───── Information shown

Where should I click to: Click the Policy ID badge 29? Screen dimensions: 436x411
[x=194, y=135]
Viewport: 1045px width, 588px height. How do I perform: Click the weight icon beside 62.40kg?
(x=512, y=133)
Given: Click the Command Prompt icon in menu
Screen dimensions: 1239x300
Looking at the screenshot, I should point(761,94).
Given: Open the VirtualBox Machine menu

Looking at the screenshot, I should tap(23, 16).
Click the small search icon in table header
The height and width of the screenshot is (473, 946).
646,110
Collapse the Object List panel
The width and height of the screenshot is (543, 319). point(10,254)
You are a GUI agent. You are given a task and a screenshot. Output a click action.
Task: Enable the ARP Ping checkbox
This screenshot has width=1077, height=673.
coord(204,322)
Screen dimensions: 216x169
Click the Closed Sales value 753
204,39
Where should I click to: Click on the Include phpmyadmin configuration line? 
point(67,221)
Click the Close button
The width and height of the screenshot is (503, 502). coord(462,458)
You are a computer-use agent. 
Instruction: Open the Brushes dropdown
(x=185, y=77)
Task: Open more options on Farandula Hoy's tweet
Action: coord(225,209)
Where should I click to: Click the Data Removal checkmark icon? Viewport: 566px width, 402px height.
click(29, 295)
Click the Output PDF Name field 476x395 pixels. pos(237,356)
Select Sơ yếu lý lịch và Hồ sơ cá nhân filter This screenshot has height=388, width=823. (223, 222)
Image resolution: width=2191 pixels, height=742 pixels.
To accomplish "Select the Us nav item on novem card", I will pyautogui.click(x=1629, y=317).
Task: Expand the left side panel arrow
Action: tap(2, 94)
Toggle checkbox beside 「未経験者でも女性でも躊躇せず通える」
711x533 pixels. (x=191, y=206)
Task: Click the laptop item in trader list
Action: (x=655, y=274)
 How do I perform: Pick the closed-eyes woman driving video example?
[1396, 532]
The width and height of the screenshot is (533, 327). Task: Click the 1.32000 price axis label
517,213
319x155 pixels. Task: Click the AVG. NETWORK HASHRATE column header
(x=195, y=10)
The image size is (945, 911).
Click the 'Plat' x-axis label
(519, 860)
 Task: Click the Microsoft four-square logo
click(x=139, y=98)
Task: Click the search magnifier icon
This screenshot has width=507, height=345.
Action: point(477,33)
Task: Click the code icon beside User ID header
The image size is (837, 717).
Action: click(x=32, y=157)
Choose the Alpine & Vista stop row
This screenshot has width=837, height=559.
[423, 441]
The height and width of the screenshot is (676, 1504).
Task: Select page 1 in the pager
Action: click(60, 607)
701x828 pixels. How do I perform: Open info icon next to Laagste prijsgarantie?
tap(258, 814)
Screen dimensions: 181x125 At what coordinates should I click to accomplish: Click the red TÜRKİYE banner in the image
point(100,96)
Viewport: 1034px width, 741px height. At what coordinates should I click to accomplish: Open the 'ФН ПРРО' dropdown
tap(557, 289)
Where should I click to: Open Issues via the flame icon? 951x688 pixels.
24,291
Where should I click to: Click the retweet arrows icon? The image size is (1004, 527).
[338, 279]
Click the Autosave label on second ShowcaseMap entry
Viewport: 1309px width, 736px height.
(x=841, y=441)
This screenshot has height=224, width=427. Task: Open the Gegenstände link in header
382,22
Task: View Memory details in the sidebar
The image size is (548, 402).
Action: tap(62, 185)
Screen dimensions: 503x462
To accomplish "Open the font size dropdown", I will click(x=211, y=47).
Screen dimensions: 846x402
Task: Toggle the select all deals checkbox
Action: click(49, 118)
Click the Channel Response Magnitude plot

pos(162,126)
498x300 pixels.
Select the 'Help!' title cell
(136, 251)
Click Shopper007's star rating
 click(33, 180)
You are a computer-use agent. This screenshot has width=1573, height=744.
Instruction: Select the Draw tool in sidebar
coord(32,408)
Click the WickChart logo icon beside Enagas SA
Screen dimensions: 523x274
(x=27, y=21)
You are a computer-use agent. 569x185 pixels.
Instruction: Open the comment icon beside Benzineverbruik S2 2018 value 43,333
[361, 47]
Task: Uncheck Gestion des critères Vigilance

──────────

» **Task brief**: Return the lines of the material word for word, starting with the line containing "The width and height of the screenshot is (533, 327)." and ending with the line containing "tap(258, 814)", both included.

» **Solution**:
The width and height of the screenshot is (533, 327). Task: Click the 1.32000 price axis label
517,213
319x155 pixels. Task: Click the AVG. NETWORK HASHRATE column header
(x=195, y=10)
The image size is (945, 911).
Click the 'Plat' x-axis label
(519, 860)
 Task: Click the Microsoft four-square logo
click(x=139, y=98)
Task: Click the search magnifier icon
This screenshot has width=507, height=345.
Action: point(477,33)
Task: Click the code icon beside User ID header
The image size is (837, 717).
Action: click(x=32, y=157)
Choose the Alpine & Vista stop row
This screenshot has width=837, height=559.
[423, 441]
The height and width of the screenshot is (676, 1504).
Task: Select page 1 in the pager
Action: click(60, 607)
701x828 pixels. How do I perform: Open info icon next to Laagste prijsgarantie?
tap(258, 814)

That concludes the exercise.